### Provided records
+++
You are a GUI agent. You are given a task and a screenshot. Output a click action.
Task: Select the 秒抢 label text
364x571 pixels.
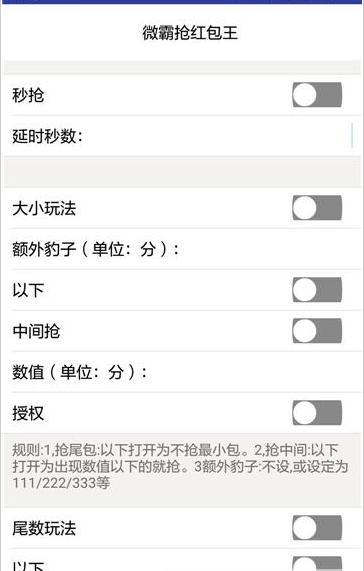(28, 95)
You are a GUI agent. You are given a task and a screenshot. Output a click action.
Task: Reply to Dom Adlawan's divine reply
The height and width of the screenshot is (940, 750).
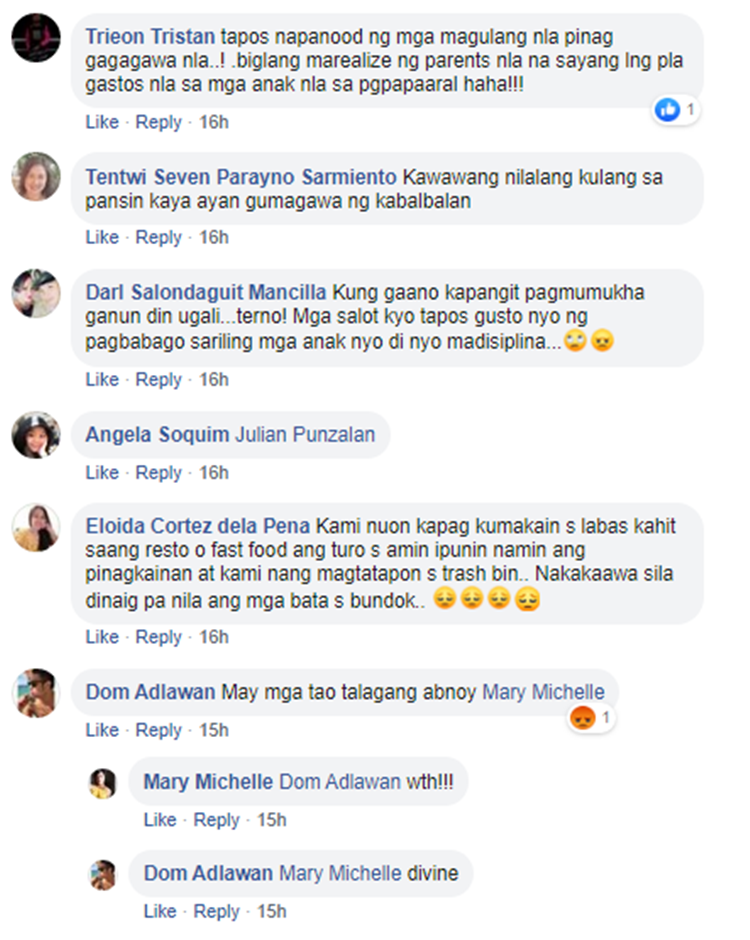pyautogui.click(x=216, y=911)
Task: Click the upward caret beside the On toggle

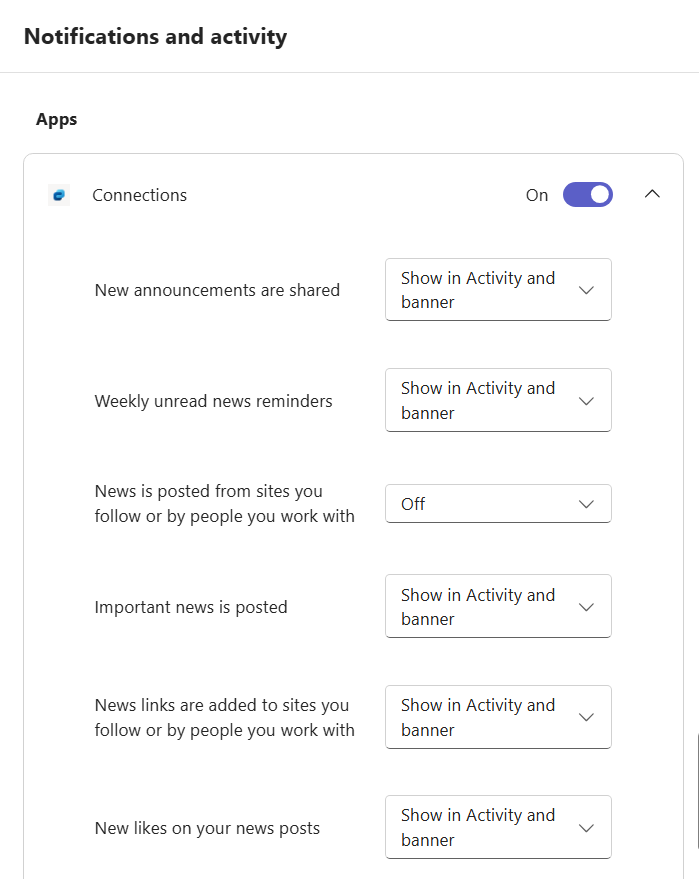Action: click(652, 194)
+++
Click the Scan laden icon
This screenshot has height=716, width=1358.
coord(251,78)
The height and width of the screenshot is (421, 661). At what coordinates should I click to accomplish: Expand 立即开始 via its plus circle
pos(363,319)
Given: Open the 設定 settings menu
+++
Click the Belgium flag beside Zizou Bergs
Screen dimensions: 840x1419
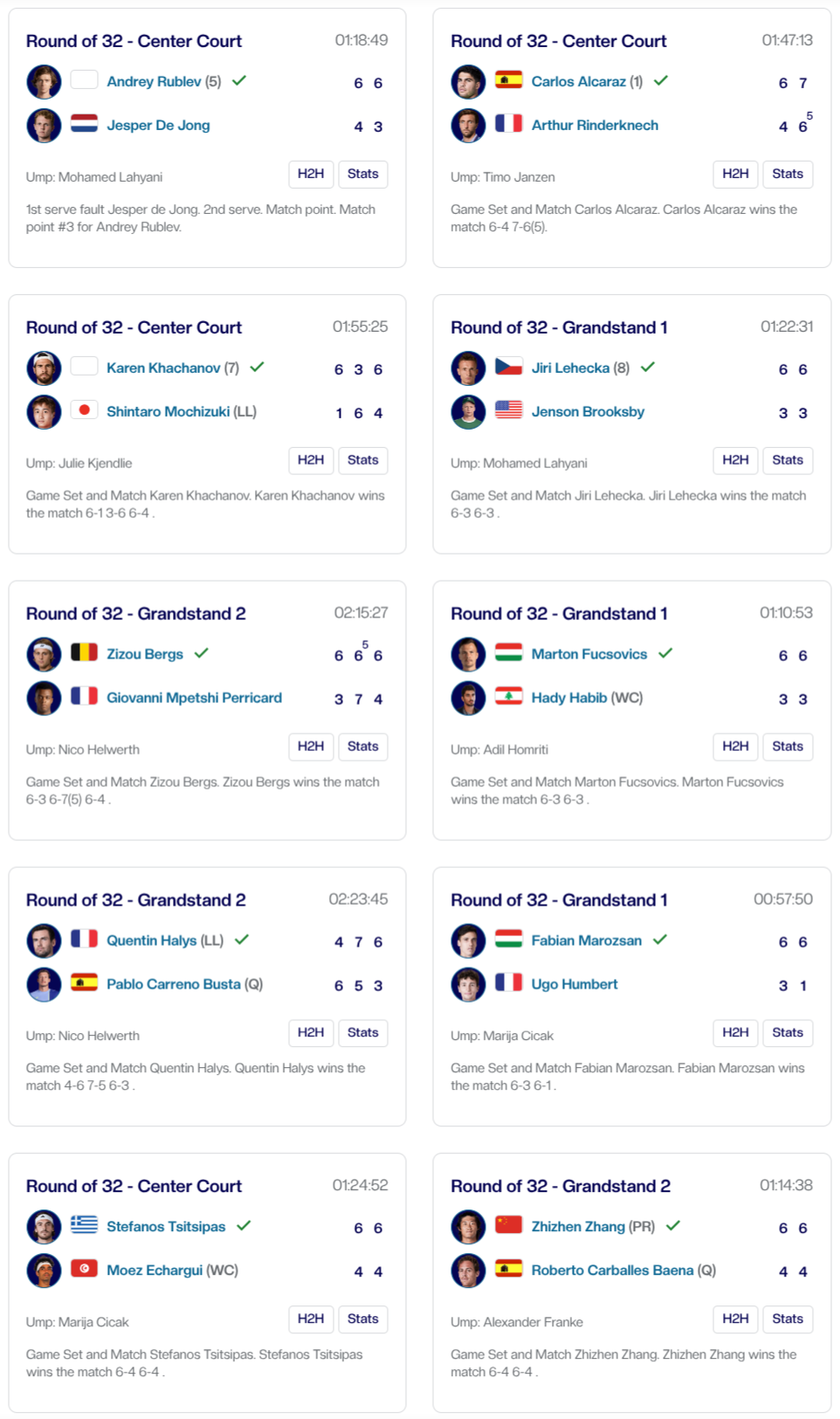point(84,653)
+++
### The problem
Go to the line in the material above that contains "Click the Scan laden icon" and copy exactly from there through the line that contains "Given: Open the 設定 settings menu", stopping after it.

### Result for this exercise
Click the Scan laden icon
This screenshot has height=716, width=1358.
coord(251,78)
The height and width of the screenshot is (421, 661). At what coordinates should I click to accomplish: Expand 立即开始 via its plus circle
pos(363,319)
Given: Open the 設定 settings menu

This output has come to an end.